4. Conclusdionng Remarks

Many new therapeutic entities with a beneficial pharmacological activity profile have an unfavorable distribution in the body, leading to toxicity or poor therapeutic effects. In fact, more than 90% of all new active substances that enter clinical phase I fail in subsequent clinical trials [52][170] and 79% of these failures are due to safety or efficacy issues [52][170]. The development of generic versatile drug delivery systems may therefore have profound effects in the pharmaceutical world and medicine. It may prevent the rejection of many potent drugs, and thus prevent loss of time and money. In parallel, it may open new opportunities for the treatment of cancer, chronic regenerative diseases, infections and other serious diseases with an unmet medical need.
An important group of drugs that may benefit from advanced delivery systems are biologics. Approximately 80% of all new biologics approved by the FDA (Food and Drug Administration) in 2020 are monoclonal antibodies [53][171], and they represent 20% of all new FDA approvals. These can be considered an advanced drug delivery system in itself. However, many other biological compounds such as antisense oligonucleotides, RNA-and DNA-based therapeutics, peptides and proteins, will greatly benefit from a delivery system, not because of toxicity but in order to have a beneficial effect at all. Most of these more complex drugs have poor bioavailability and can easily be degraded. Additionally, they are too large to simply diffuse into cells, and are often poorly internalized, thus require a drug carrier for efficient internalization. More and more of these types of compounds, including peptides and oligonucleotides referred to as TIDES [54][172], emerge in the list of FDA-approved molecules. They already represented 10% of all FDA approved drugs between 2016 and 2020 [54][172], underlining the need for further development of nanomedicines and drug targeting strategies. The recently developed RNA and DNA vaccines against COVID-19 infection have illustrated the potential of such novel types of drugs enabled by nanomedicine [55][56][173,174].
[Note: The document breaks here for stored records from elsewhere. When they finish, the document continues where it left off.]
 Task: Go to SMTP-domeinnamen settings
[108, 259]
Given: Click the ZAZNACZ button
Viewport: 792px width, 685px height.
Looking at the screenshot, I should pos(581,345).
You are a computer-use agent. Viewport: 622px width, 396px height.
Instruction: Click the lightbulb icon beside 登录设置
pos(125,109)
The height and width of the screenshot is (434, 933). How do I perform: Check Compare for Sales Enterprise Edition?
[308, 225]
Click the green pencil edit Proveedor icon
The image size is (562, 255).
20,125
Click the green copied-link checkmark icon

Finally, nanomedicines as well as a drug targeting open many possibilities for a theranostic approach by delivering a diagnostic ligand and a therapeutic compound to the same cell or target site [57][175]. Theranostics allow stratifications of patient groups before treatment and make early detection of disease activity and assessment of therapeutic efficacy of experimental drugs possible, which are all key hurdles in clinical trials, in particular for chronic fibrotic diseases [58][176]. This type of personalized medicine may therefore represent an important innovation in medicine in the future.